● Your objective
Would you retype exactly the lines below, from the one containing "Instruction: Click the" through the end of the entries, both ends included, but not the pictures?

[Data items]
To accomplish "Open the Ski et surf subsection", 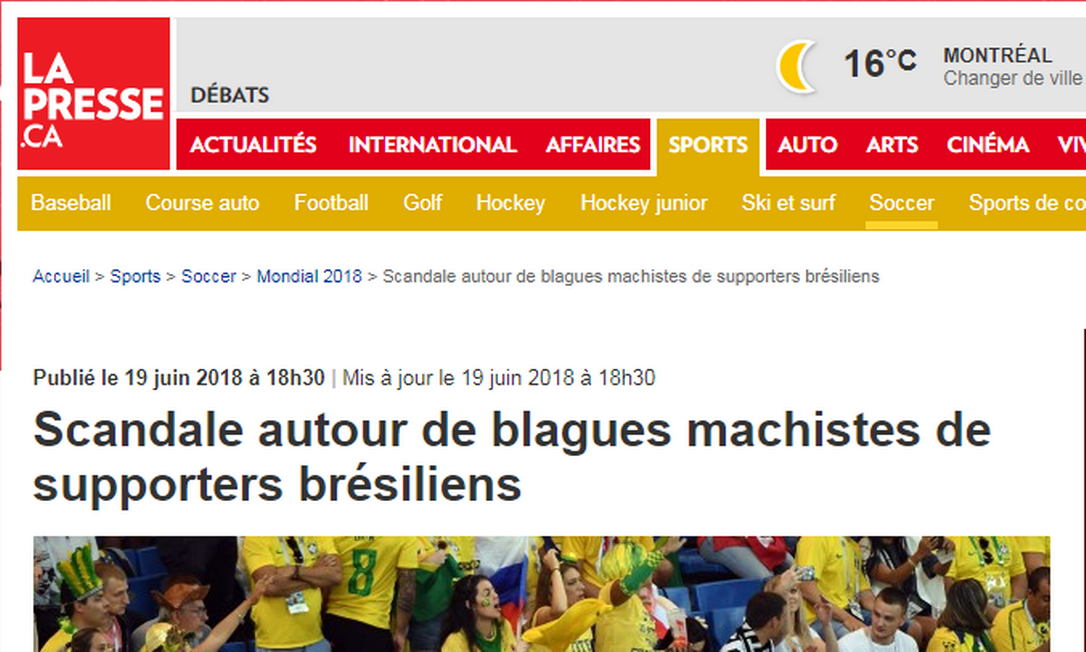I will coord(788,203).
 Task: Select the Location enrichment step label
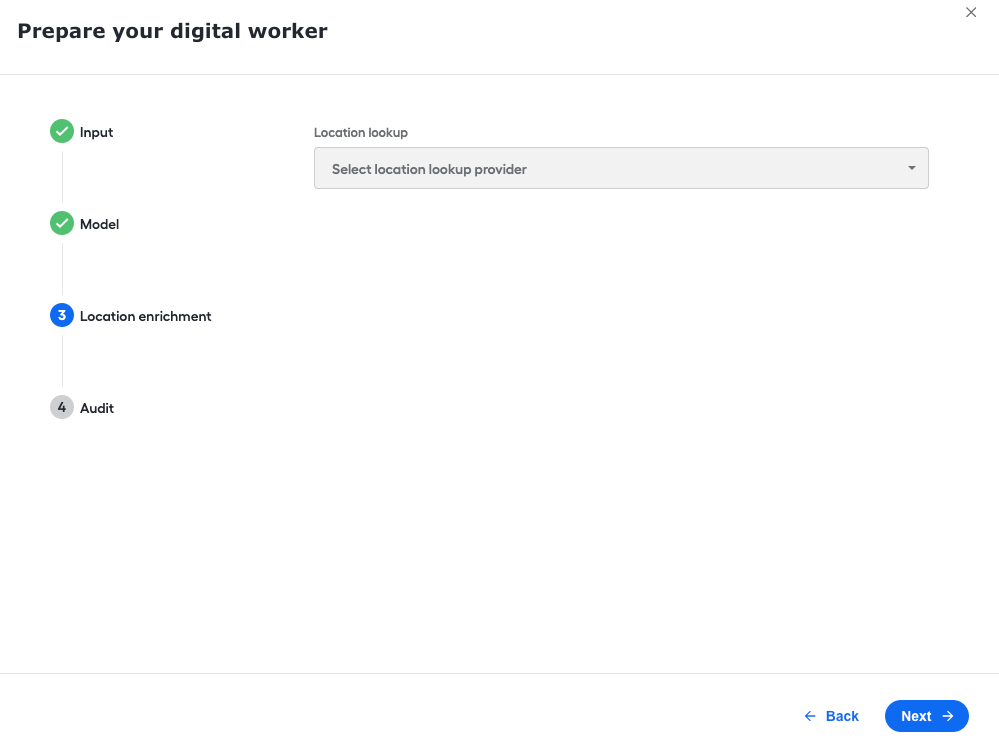[x=145, y=316]
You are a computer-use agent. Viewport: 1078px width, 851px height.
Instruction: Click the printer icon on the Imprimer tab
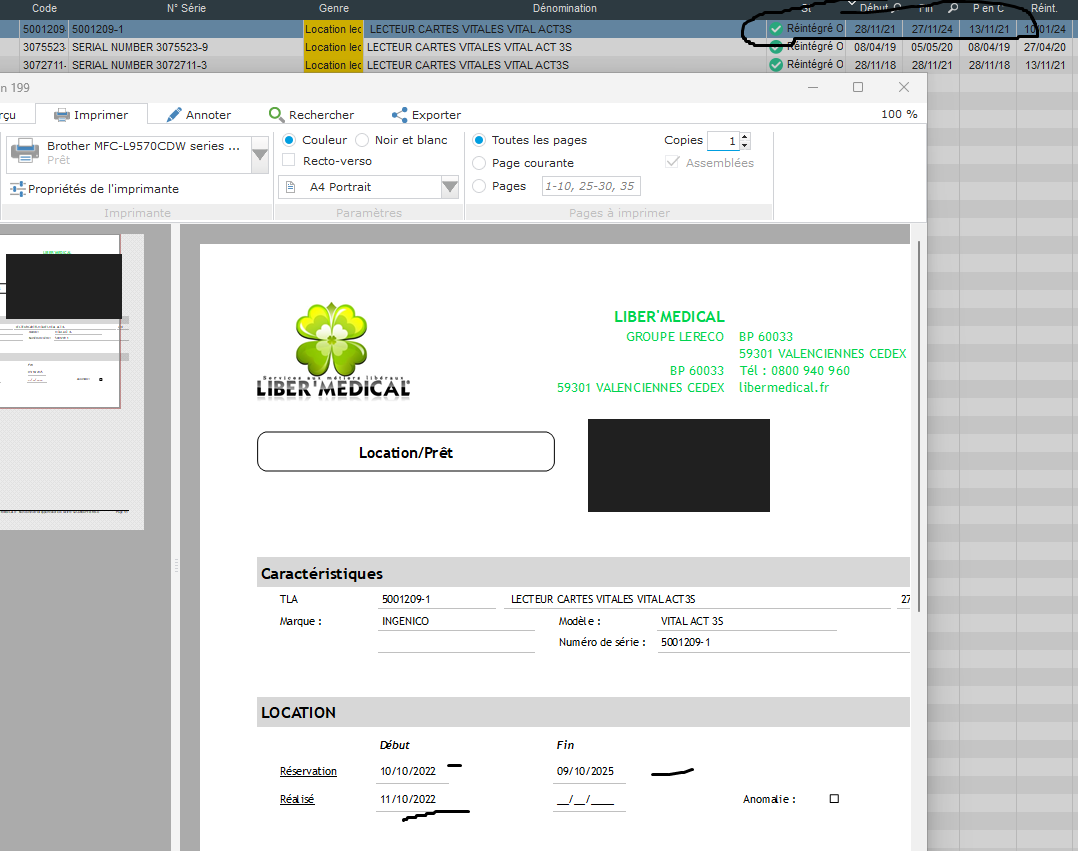pos(62,115)
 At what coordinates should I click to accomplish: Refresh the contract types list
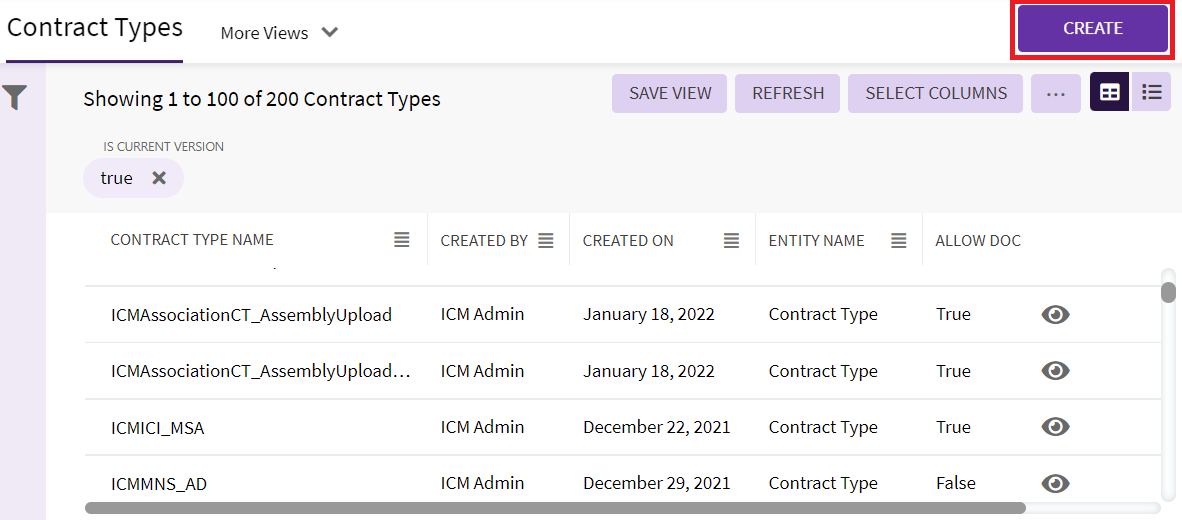pos(788,93)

● Exercise result
Instruction: Click the printer icon on the Imprimer tab
pos(62,115)
 At what coordinates should I click to accomplish: Refresh the contract types list
pos(788,93)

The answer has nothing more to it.